• Written task:
Reproduce the rows below, swapping "GUI agent" for "interface assistant" wherever it occurs and leaving everything else untouched.

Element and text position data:
** Start **

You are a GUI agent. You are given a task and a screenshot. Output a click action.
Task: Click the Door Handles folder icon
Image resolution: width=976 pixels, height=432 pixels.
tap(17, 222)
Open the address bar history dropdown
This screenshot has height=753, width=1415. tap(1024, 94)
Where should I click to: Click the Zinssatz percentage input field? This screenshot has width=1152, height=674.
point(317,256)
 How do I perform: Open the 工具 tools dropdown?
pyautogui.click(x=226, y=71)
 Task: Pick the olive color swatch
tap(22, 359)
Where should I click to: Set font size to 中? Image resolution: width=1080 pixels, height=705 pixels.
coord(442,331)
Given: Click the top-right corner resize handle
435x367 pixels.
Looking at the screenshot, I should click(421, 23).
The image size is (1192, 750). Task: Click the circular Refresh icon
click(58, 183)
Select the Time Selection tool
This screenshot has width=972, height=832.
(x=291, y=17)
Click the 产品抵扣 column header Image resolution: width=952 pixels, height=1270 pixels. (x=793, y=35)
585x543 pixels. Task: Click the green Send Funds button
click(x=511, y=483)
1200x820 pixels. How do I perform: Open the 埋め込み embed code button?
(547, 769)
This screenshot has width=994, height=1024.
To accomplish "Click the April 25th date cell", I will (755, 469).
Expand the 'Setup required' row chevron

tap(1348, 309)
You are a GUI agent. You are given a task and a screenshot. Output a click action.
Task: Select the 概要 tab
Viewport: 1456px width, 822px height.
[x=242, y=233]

** End **

• Solution to the problem:
You are a interface assistant. You are given a task and a screenshot. Output a click action.
Task: Click the Door Handles folder icon
Image resolution: width=976 pixels, height=432 pixels.
tap(17, 222)
Open the address bar history dropdown
This screenshot has height=753, width=1415. tap(1024, 94)
Where should I click to: Click the Zinssatz percentage input field? This screenshot has width=1152, height=674.
point(317,256)
 How do I perform: Open the 工具 tools dropdown?
pyautogui.click(x=226, y=71)
 Task: Pick the olive color swatch
tap(22, 359)
Where should I click to: Set font size to 中? Image resolution: width=1080 pixels, height=705 pixels.
coord(442,331)
Given: Click the top-right corner resize handle
435x367 pixels.
Looking at the screenshot, I should click(421, 23).
The image size is (1192, 750). Task: Click the circular Refresh icon
click(58, 183)
Select the Time Selection tool
This screenshot has width=972, height=832.
(x=291, y=17)
Click the 产品抵扣 column header Image resolution: width=952 pixels, height=1270 pixels. (x=793, y=35)
585x543 pixels. Task: Click the green Send Funds button
click(x=511, y=483)
1200x820 pixels. How do I perform: Open the 埋め込み embed code button?
(547, 769)
This screenshot has width=994, height=1024.
To accomplish "Click the April 25th date cell", I will (755, 469).
Expand the 'Setup required' row chevron

tap(1348, 309)
You are a interface assistant. You are given a task and a screenshot. Output a click action.
Task: Select the 概要 tab
Viewport: 1456px width, 822px height.
[x=242, y=233]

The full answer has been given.